# Start of Excerpted records

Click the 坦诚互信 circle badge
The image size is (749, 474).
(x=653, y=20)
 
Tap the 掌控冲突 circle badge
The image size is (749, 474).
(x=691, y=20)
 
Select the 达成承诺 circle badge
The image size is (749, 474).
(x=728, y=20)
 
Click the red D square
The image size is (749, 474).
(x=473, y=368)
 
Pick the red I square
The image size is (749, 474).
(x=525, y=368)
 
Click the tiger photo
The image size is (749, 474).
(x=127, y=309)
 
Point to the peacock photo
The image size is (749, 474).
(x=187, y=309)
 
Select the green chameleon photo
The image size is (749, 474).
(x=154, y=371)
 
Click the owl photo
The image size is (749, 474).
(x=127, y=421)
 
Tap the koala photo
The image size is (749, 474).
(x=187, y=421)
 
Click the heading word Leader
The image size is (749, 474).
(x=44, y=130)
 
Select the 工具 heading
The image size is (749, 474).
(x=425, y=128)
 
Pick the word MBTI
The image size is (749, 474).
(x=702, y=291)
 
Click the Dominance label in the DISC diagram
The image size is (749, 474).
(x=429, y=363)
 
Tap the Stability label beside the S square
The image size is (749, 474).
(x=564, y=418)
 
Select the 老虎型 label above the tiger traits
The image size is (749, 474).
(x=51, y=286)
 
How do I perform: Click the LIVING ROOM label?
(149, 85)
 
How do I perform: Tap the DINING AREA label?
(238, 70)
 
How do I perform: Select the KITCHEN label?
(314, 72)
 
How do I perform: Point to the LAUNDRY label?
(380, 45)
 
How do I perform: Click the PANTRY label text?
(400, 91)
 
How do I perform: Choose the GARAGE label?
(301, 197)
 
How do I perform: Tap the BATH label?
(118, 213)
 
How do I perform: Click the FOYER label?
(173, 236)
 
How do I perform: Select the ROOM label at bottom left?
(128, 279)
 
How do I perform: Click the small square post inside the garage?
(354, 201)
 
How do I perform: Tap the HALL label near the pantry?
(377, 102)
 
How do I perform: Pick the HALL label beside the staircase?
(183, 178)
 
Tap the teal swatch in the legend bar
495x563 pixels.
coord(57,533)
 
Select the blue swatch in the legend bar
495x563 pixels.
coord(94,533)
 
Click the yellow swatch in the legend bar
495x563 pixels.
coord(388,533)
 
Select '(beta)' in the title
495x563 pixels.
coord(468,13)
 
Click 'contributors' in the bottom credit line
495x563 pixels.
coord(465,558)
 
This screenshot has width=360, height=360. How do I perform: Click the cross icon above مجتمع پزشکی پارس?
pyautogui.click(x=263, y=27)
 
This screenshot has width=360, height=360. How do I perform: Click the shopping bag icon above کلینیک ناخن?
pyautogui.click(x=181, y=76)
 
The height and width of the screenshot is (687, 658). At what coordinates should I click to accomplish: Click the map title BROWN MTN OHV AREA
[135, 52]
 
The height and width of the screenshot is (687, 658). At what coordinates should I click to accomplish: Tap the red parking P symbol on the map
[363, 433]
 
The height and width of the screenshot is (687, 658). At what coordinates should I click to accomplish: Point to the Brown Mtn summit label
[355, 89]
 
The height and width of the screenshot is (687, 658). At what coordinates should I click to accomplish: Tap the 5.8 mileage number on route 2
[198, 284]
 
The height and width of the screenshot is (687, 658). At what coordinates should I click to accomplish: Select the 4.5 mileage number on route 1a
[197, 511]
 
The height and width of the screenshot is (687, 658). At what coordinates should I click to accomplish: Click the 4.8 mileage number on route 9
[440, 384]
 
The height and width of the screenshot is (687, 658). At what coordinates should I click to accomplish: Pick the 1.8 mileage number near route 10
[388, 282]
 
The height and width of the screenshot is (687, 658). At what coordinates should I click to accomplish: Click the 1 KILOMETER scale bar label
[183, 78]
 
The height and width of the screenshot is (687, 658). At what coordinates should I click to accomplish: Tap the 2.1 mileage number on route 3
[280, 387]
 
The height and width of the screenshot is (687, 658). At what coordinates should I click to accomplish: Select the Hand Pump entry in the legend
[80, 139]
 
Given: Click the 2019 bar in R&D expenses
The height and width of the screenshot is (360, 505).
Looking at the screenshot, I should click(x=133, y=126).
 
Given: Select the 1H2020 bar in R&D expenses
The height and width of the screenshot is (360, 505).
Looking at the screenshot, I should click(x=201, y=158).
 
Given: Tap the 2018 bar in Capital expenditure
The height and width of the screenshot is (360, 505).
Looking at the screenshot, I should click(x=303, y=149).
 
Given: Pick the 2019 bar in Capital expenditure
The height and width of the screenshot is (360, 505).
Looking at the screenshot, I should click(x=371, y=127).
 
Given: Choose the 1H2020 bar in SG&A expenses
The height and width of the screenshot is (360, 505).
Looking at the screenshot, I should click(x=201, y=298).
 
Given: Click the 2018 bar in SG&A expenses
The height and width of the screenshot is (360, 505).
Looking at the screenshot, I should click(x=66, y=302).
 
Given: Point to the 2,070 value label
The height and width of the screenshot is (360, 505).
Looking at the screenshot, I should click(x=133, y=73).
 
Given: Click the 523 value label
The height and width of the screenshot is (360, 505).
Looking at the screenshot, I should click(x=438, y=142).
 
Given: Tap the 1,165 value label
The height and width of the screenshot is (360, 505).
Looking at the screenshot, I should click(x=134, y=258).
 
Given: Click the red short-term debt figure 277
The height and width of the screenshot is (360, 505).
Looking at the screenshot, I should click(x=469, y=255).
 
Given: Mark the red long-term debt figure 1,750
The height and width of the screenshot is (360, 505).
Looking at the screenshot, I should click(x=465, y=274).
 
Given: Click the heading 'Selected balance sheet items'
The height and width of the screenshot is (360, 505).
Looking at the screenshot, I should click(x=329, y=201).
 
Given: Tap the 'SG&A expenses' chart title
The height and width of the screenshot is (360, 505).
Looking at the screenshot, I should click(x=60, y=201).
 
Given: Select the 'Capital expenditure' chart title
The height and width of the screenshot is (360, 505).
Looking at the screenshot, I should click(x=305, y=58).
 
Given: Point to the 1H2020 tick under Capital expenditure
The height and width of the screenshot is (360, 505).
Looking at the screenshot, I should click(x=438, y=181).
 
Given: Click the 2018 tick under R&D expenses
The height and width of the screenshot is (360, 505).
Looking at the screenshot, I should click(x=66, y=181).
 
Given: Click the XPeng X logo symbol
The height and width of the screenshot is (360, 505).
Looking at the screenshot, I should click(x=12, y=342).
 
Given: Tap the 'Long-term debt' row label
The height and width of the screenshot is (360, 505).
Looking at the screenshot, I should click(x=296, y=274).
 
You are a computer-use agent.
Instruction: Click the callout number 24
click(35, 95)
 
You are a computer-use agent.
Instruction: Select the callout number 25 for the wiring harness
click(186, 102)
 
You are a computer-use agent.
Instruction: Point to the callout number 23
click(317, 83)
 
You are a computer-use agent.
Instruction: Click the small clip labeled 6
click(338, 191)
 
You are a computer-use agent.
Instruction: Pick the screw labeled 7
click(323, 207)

# End of Excerpted records

• [What needs to be done]: Format as a JSON list of strings the lines beginning with the one that contains "How do I perform: Click the LIVING" and continuing through the one that contains "pyautogui.click(x=181, y=76)", both included. Make each line its own string and omit blank lines.

• [Output of the exercise]:
[
  "How do I perform: Click the LIVING ROOM label?",
  "(149, 85)",
  "How do I perform: Tap the DINING AREA label?",
  "(238, 70)",
  "How do I perform: Select the KITCHEN label?",
  "(314, 72)",
  "How do I perform: Point to the LAUNDRY label?",
  "(380, 45)",
  "How do I perform: Click the PANTRY label text?",
  "(400, 91)",
  "How do I perform: Choose the GARAGE label?",
  "(301, 197)",
  "How do I perform: Tap the BATH label?",
  "(118, 213)",
  "How do I perform: Click the FOYER label?",
  "(173, 236)",
  "How do I perform: Select the ROOM label at bottom left?",
  "(128, 279)",
  "How do I perform: Click the small square post inside the garage?",
  "(354, 201)",
  "How do I perform: Tap the HALL label near the pantry?",
  "(377, 102)",
  "How do I perform: Pick the HALL label beside the staircase?",
  "(183, 178)",
  "Tap the teal swatch in the legend bar",
  "495x563 pixels.",
  "coord(57,533)",
  "Select the blue swatch in the legend bar",
  "495x563 pixels.",
  "coord(94,533)",
  "Click the yellow swatch in the legend bar",
  "495x563 pixels.",
  "coord(388,533)",
  "Select '(beta)' in the title",
  "495x563 pixels.",
  "coord(468,13)",
  "Click 'contributors' in the bottom credit line",
  "495x563 pixels.",
  "coord(465,558)",
  "This screenshot has width=360, height=360. How do I perform: Click the cross icon above مجتمع پزشکی پارس?",
  "pyautogui.click(x=263, y=27)",
  "This screenshot has width=360, height=360. How do I perform: Click the shopping bag icon above کلینیک ناخن?",
  "pyautogui.click(x=181, y=76)"
]